Isabella se sobresaltó, habiendo oído esas palabras muchas veces de su padre.

– Intentaré arreglarlo para que la próxima vez que casi me mate, no sea pasto de cotilleos.

Sarina pareció horrorizada.

– No quise decir…

Nicolai DeMarco entró sin advertencia, interrumpiendo lo que fuera que el ama de llaves tuviera que decir. Sus ojos ámbar ardían.

– ¿Está herida?

Sarina mantuvo la mirada fija en Isabella, que giró la cabeza hacia el sonido de la voz del don.

– No, signore, solo muy fría.

– Quiero hablar con ella a solas. -Nicolai lo convirtió en un decreto, circunveniendo cualquier protesta que Sarina pudiera hacer.

Esperó hasta que su ama de llaves hubo cerrado la puerta antes de tomar la silla que ella había dejado vacante.
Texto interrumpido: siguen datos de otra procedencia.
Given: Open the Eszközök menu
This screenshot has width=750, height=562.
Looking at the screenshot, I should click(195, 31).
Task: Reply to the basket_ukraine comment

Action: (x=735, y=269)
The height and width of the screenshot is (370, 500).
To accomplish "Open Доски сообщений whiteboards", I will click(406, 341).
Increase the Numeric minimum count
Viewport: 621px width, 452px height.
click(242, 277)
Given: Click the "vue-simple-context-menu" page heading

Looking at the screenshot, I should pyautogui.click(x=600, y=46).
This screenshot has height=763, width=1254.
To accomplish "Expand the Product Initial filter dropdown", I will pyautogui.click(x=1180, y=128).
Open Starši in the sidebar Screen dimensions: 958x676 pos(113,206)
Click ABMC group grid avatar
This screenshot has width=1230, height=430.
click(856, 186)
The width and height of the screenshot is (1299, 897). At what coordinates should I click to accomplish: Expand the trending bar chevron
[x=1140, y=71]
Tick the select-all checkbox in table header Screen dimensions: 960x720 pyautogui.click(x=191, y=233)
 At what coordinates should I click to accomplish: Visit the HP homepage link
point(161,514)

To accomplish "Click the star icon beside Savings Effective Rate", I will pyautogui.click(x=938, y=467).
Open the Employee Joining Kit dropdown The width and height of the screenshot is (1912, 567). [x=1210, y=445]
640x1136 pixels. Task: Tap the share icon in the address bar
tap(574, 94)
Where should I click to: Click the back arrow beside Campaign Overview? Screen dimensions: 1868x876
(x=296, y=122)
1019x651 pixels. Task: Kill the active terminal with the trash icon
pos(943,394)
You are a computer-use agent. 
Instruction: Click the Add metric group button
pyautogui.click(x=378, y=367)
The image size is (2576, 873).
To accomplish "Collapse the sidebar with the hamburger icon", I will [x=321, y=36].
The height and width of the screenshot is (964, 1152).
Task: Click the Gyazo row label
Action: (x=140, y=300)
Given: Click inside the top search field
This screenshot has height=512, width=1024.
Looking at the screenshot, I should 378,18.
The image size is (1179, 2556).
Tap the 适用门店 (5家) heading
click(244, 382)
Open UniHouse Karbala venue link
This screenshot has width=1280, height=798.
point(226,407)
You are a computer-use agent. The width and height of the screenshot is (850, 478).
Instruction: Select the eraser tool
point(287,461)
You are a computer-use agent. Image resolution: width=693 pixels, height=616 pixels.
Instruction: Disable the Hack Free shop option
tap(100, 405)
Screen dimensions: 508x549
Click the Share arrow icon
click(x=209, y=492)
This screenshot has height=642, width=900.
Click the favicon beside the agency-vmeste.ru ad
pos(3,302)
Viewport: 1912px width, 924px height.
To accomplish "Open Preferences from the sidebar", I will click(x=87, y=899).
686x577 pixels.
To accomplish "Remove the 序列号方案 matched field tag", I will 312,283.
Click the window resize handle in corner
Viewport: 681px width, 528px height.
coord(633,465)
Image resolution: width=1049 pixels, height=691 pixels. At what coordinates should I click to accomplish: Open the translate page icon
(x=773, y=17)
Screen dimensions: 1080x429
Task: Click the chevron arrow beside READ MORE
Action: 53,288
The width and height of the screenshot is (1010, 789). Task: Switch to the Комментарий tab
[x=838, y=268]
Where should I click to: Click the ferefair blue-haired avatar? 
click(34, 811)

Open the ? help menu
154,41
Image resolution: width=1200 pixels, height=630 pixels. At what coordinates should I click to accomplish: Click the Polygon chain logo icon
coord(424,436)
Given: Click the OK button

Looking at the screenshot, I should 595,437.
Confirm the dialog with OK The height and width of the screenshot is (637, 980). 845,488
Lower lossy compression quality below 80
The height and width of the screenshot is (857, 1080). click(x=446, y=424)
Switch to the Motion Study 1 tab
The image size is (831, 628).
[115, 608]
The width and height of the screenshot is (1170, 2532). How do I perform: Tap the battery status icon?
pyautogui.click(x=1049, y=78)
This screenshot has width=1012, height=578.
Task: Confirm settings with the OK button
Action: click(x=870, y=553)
Su mano de arrastró hasta la nuca de Isabella.

– El Capitán Bartolmei me dijo que casi caíste a tu muerte, ¿Qué estabas haciendo allí arriba, piccola?

– Ciertamente no saltando a mi muerte, si esto lo que crees -replicó Isabella con su acostumbrado espíritu-. Estaba perdida -Sus pestañas cayeron-. Seguí la voz. La puerta se cerró. Había frío. -Sus palabras eran bajas, sus frases inconexas, y no tenían en realidad ningún sentido para él-. ¿No vas a preguntar por qué está la chaqueta del Capitán Bartolmei en mi dormitorio? Sarina parecía excesivamente preocupada por eso-. Había molestia, dolor en su tono, apesar del hecho de que intentaba valientemente ocultarlo-. Ya me han dado un sermón sobre ser más discreta cuando esté cayendo a mi muerte, así que si no te importa, pasaré de otro.